Le tabernacle désigne principalement l'armoire fermée à clef servant à contenir les hosties consacrées et les vases sacrés nécessaires au rituel de l'eucharistie du rite catholique romain. Par extension, le mot désigne aussi l'ensemble du meuble qui est déposé sur un autel (parfois appelé tombeau). Représentant la demeure de Dieu, le tabernacle imite une architecture élaborée et possède une riche ornementation. Les tabernacles anciens fabriqués au Québec sont faits de pin blanc, de noyer cendré ou de tilleul d'Amérique, des espèces indigènes de la vallée du Saint-Laurent. Ceux faits de chêne proviennent généralement d'Europe.

Dans une église, il existe deux types d'autels et de tabernacles : le maître-autel trône au centre du chœur et prend des dimensions souvent imposantes, et les autels latéraux ou secondaires, généralement de taille plus modeste, qui sont placés de part et d'autre du choeur.
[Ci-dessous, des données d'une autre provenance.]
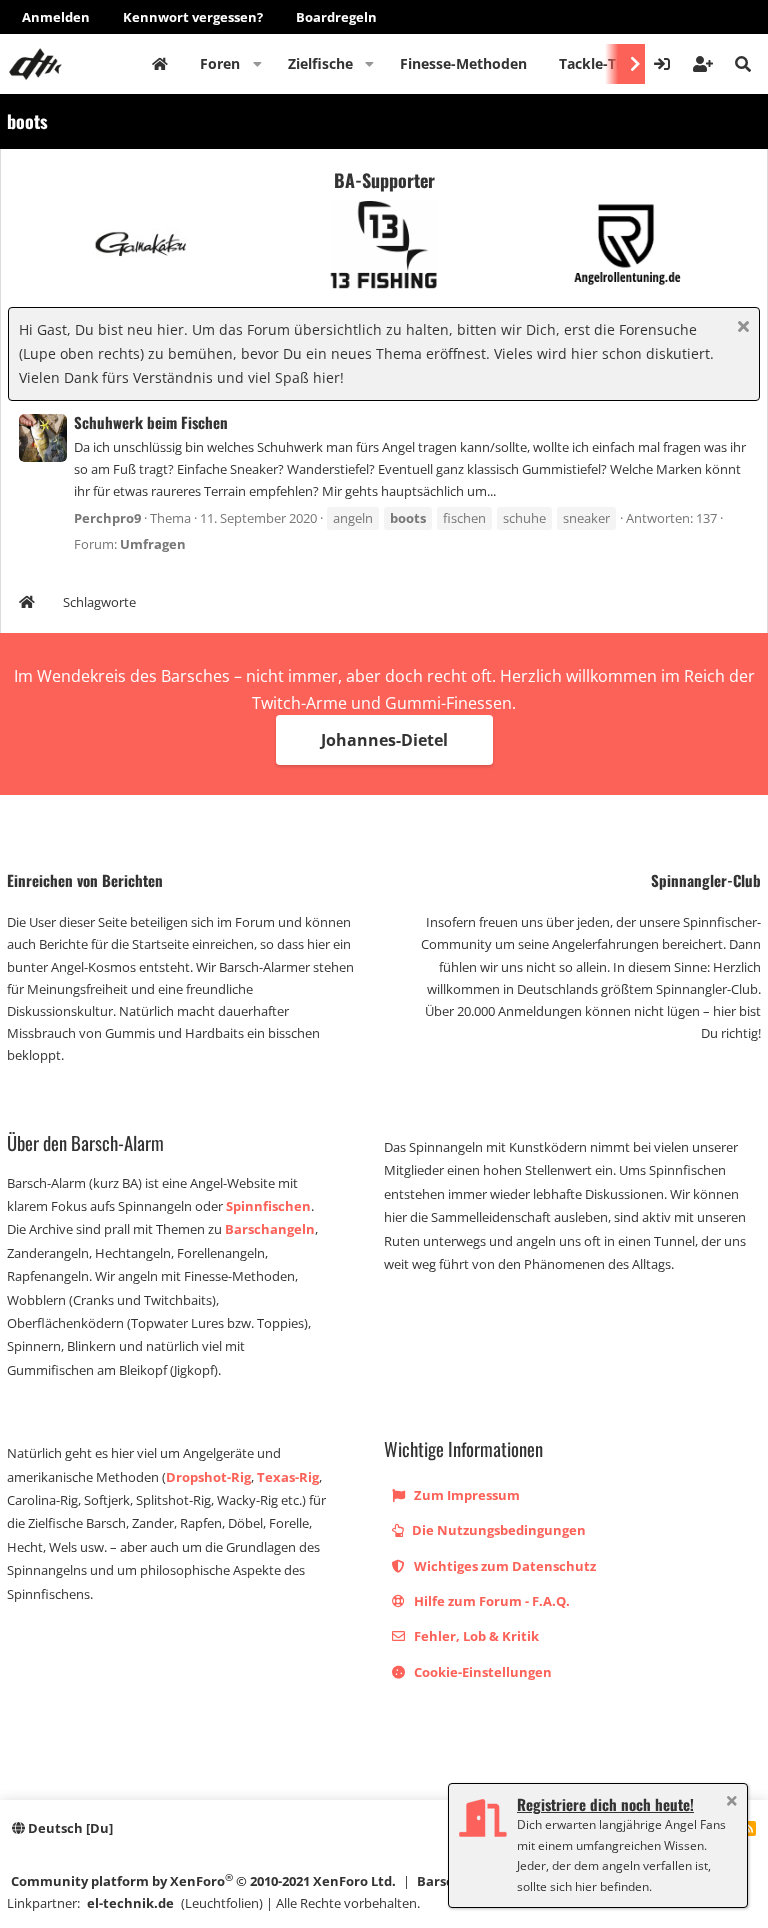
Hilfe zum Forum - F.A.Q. (490, 1601)
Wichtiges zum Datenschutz (503, 1566)
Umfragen (153, 544)
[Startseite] (27, 604)
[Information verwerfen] (740, 328)
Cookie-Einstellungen (481, 1672)
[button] (257, 64)
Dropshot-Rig (208, 1477)
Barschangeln (270, 1229)
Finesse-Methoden (463, 63)
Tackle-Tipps (602, 63)
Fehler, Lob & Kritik (475, 1636)
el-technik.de (130, 1903)
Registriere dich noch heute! (605, 1804)
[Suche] (743, 64)
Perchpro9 (107, 518)
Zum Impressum (465, 1495)
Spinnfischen (268, 1206)
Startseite (160, 64)
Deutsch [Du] (69, 1828)
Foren (220, 63)
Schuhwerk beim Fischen (151, 422)
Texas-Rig (288, 1477)
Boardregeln (336, 17)
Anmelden (56, 17)
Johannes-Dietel (384, 740)
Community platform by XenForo (203, 1880)
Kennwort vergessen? (193, 17)
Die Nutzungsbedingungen (497, 1530)
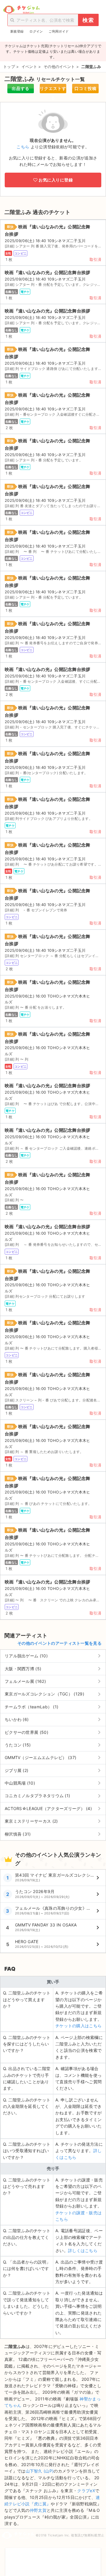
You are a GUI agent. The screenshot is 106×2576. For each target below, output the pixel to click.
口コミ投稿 (85, 88)
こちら (22, 146)
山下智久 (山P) (40, 2470)
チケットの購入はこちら (78, 2025)
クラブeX (86, 2490)
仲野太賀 (38, 2510)
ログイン (36, 31)
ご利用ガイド (59, 31)
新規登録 (17, 31)
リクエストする (53, 89)
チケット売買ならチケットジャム (21, 10)
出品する (20, 88)
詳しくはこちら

Un tabernacle est composé de plusieurs éléments posés les uns sur les autres et assemblés avec des tenons. Il comporte trois parties horizontales. L'étage des gradins, fabriqué à la manière d'un caisson, court sur toute la largeur du meuble. Ensuite, l'étage de l'ordre est composé d'une colonnade soutenant un entablement et est aussi large que les gradins ou légèrement plus étroit. Dans ce cas, des ailerons placés aux extrémités de l'étage servent à accentuer le profil pyramidal du meuble. Les colonnettes sont généralement d'ordre corinthien ou composite et cannelées. Des ressauts, des panneaux ou des niches abritant des statuettes logent dans l'entrecolonnement. Finalement, l'étage du couronnement est posé sur l'entablement. D'ordinaire, des pots à feu y sont posés et servent d'amortissement aux colonnes. Le meuble est aussi composé de trois parties verticales, soit deux ailes latérales et un corps central. Les ailes latérales sont en retrait par rapport au corps central et sont normalement couronnées par d'imposants reliquaires sur pied. Le corps central comporte la réserve eucharistique, au bas, qui est logée au centre des gradins. L'armoire de l'ostensoir ou la niche centrale est posée sur cette dernière, au centre de l'étage de l'ordre. Finalement, le couronnement, consistant en un dôme ou une impériale et parfois une niche d'exposition, complété d'une croix faîtière, surmonte cet agencement vertical. La porte de l'armoire de l'ostensoir est parfois conçue afin de pivoter sur un axe, révélant un miroir ou une surface réfléchissante au revers, créant une aura lumineuse autour de l'ostensoir lors des cérémonies.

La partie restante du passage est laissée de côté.